Сеня еле удержался от возмущенного фырка. А дед повторил:
– Так что не поступит он. И загремит в армию. Поэтому напиши, Танечка, ради Сеньки напиши...
* * *
Егор Ильич Капитонов не любил отказываться от своих привычек. Даже от глупых привычек, всегда уточняла жена.
Сама супруга привычки меняла с легкостью. Было модным носить «бабетту» – взбивала волосы под «бабетту», а потом, в соответствии с новыми веяниями, стригла их под каре. Галина Борисовна постоянно неслась на гребне волны – будто и не солидная дама, не жена ответственного работника, а приезжая студентка из райцентра. То на шпильках учится ходить, то макраме плетет, то вдруг новый бзик: проводит вечера в консерватории. Или окунается в вовсе экстравагантную моду: пытается освоить теннис.
Егор Ильич, человек мудрый, самодостаточный и влиятельный, над ее закидонами только посмеивался. Пусть ее развлекается, если перемены не затрагивают лично его. Галина, правда, иногда пыталась и мужа переучивать: то хлебцы (вместо нормального хлеба) пробовала вводить, то молочную диету. Но Капитонов быстро ставил зарвавшуюся жену на место. Точнее, даже и не ставил, а просто тихим голосом требовал черного хлеба, а утреннюю ряженку (вместо кофе) – выливал в унитаз.
Галине Борисовне приходилось покоряться. Конечно, временами она спорила, шумела и даже пыталась плакать. Но, в конце концов, все равно соглашалась с мужем.
Например, отпуск Егор Ильич всякий раз проводил в Сочи, в одноименном санатории Четвертого главного управления Минздрава. Так было и в этом, восемьдесят втором году, несмотря на то, что супруга с дочкой и внучкой укатили в Болгарию.
Днями он добросовестно принимал процедуры, на закате посещал пляж, вечерами – неспешно прогуливался по чистенькой набережной, поглядывал на хорошеньких курортниц, в меру баловался грузинскими винами.
Набережная в Сочи похорошела, и на каждом углу давили апельсиновый сок, прося за стаканчик тридцать копеек (Егор Ильич не сомневался, что в Болгарии, куда дезертировали его девочки, свежевыжатые соки стоят куда дороже).

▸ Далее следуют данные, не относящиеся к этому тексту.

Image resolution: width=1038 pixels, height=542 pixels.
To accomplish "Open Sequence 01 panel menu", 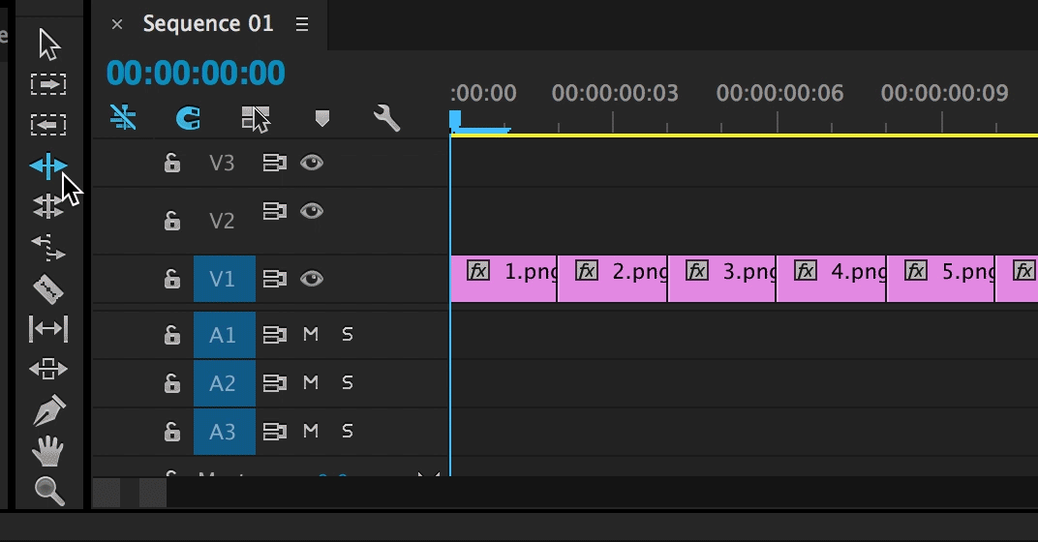I will (302, 24).
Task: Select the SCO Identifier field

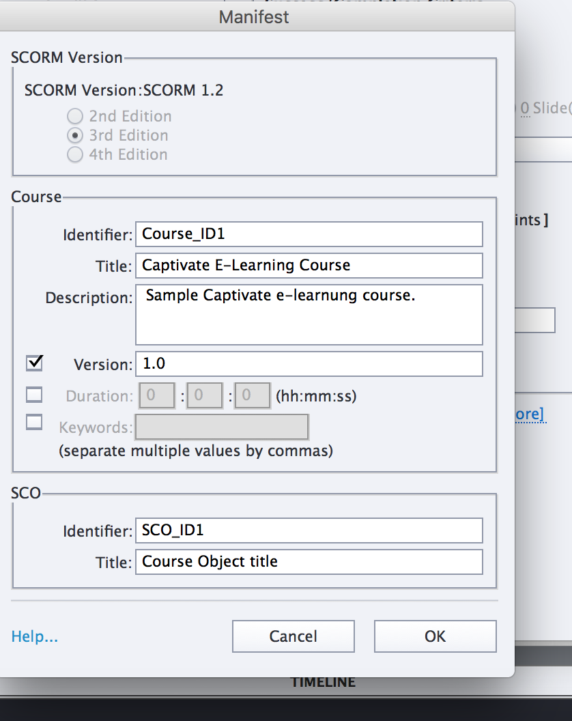Action: (309, 530)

– Какая заграница сравнится с нашим Сочи! – неизменно отвечал Капитонов жене: она регулярно звонила в его номер из Болгарии.
Но имелась у Егора Ильича еще одна причина, по которой он настоял именно на Сочи. Об этом он не сказал ни дочери, ни жене. Перед отъездом в Москву Капитонов собирался навестить Челышевых.
Письмо от Татьяны Дмитриевны пришло еще в мае. Письмо спокойное, сдержанное и достойное:
«Южнороссийск нас кипением жизни не балует. Все ваши московские события видим только по телевизору. Однако, скучать особо некогда: Арсений не дает. Учится он, правда, хорошо, но хлопот с ним тоже хватает. То домой является заполночь: видите ли, девушки. То рыбалка его дурацкая... Он совсем захватил дедову моторку, выходит на ней в море в любую погоду. Вчера в шторм попал, вернулся весь мокрый. И не запретишь ведь: взрослый уже парень, на следующий год в институт поступать...»
В конце письма Татьяна Челышева мягко пеняла Капитонову, что он совсем забыл старых друзей и приглашала его обязательно заехать к ним в гости:
«Ты же своим привычкам не изменяешь, отдыхаешь по-прежнему в Сочи. Оттуда в Южнороссийск ходит „Комета“, всего четыре часа в пути (для сравнения, на автобусе восемь!) Будем очень рады тебя видеть».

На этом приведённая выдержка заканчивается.